Daily Forex Reports | by Kate Curtis | Thursday, 09 July 2015 09:26 UTC
NZDUSD has been on a strong downtrend in the past few weeks but price is pulling up to test a resistance level on its 1-hour time frame. Price is trading around the descending trend line connecting the recent highs and this resistance area lines up with the 200 SMA, which has held as a dynamic inflection point in the past.
RSI is on the way down, suggesting that sellers are taking control of price action and could push the pair to the previous lows at .6620. Stronger selling pressure could lead to a break of these lows and a move towards the next support around .6500.
Meanwhile, stochastic is pointing up, indicating that the correction is still taking place.
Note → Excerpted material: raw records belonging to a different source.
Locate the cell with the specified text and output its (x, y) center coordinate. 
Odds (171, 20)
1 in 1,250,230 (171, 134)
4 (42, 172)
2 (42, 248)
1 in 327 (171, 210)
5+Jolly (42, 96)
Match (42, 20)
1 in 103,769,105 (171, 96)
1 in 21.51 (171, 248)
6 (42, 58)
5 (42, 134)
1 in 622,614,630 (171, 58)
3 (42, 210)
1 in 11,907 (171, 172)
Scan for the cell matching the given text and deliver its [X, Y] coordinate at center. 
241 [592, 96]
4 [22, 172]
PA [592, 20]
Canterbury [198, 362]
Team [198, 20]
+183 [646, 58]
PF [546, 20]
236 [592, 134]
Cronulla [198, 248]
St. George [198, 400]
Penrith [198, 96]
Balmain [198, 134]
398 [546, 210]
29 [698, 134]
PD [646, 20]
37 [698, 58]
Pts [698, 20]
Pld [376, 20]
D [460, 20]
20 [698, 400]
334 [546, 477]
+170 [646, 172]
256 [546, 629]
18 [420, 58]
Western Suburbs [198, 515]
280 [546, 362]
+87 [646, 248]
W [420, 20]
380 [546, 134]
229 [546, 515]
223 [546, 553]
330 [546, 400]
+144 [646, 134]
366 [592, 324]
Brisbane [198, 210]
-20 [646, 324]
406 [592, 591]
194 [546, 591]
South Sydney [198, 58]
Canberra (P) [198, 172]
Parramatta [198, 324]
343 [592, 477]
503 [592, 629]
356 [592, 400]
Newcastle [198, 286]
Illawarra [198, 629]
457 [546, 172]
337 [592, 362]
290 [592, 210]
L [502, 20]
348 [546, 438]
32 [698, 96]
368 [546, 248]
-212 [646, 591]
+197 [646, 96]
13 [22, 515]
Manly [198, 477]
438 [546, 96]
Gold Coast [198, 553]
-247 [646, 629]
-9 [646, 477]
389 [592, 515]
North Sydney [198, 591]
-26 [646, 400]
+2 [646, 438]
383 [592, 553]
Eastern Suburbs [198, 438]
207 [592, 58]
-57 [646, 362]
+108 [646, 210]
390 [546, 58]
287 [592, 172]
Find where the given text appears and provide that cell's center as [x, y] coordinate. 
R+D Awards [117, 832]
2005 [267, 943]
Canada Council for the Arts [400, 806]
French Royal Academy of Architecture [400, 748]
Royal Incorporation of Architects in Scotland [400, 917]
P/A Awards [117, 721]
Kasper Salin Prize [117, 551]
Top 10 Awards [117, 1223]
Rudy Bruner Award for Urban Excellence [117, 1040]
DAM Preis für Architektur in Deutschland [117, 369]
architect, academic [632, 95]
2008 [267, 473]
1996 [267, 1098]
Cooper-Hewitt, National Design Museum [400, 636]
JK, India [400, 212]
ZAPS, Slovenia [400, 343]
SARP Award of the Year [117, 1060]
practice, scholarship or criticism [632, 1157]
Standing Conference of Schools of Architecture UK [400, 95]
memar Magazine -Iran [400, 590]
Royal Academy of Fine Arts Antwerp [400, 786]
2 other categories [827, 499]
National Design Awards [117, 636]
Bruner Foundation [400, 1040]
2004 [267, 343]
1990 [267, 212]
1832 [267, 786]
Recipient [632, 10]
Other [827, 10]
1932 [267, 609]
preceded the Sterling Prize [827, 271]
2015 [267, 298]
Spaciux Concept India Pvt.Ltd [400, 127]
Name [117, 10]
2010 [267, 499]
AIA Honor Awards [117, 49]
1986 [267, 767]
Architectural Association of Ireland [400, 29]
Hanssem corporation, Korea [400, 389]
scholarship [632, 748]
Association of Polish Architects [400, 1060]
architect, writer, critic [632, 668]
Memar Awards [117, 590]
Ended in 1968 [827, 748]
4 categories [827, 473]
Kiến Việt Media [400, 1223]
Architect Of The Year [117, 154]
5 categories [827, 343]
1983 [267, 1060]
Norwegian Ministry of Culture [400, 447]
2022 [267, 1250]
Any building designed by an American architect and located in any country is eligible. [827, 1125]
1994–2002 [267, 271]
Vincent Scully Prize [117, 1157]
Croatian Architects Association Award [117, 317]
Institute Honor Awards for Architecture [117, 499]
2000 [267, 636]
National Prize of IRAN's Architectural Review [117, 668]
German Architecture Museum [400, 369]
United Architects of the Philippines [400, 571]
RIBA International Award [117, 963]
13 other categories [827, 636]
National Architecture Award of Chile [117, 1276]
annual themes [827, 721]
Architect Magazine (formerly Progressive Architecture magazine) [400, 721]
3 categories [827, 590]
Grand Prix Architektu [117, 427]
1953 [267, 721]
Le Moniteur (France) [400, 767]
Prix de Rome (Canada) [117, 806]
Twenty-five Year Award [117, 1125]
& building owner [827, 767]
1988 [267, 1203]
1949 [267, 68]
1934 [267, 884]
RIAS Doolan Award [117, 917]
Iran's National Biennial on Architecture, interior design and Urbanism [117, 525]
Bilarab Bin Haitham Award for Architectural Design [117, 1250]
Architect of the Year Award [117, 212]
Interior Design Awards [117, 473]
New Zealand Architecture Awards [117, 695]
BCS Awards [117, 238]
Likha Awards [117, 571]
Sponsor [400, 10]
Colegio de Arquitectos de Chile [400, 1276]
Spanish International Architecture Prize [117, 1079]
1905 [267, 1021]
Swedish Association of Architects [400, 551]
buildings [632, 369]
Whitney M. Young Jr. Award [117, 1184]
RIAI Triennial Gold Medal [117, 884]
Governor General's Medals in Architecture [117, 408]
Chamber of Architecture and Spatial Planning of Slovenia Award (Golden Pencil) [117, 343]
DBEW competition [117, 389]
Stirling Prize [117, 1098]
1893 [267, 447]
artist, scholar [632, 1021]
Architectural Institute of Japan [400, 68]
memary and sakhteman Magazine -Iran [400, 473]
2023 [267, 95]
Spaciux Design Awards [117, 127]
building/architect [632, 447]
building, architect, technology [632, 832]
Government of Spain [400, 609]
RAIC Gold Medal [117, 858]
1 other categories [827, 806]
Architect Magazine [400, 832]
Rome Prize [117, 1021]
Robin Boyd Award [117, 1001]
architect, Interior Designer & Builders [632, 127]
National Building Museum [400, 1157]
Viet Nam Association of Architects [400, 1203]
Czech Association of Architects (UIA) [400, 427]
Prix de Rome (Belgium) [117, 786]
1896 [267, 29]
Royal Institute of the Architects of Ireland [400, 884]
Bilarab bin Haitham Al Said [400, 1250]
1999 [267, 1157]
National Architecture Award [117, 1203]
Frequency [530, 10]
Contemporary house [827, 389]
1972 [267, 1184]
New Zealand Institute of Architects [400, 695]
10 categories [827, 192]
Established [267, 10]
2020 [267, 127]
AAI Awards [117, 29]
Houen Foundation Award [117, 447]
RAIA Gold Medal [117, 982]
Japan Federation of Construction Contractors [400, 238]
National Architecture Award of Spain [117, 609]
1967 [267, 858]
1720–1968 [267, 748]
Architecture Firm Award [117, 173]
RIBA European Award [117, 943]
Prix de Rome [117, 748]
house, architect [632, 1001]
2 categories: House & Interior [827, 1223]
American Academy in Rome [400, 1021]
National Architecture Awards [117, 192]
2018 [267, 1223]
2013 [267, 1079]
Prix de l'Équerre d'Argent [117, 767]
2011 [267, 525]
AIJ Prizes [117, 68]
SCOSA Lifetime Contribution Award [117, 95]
A break above the rising trend line could lead to a much larger pullback, possibly until the area of interest around .6800, before the pair resumes its longer-term selloff. For now, the 100 SMA is below the 200 SMA, which means that the path of least resistance is to the downside.
Earlier today, Australia reported a stronger than expected employment figure for June, allowing risk appetite to return to the markets. This was followed by a slight pickup in Chinese stock indices, possibly due to the halt in trading activities in some major exchanges and the injection of a 260 billion CNY loan from a government-owned entity.
The latest FOMC minutes indicated that most policymakers weren’t inclined to hike interest rates just yet, due to the ongoing concerns about Greece and challenges to domestic growth. Future policy decisions could continue to carry more cautious remarks, as the June meeting hasn’t included the disappointing June NFP figure and the increased financial risks from Greece and China.
Updates from Greece could continue to drive risk flows, with weaker risk appetite likely to allow NZDUSD to resume its selloff.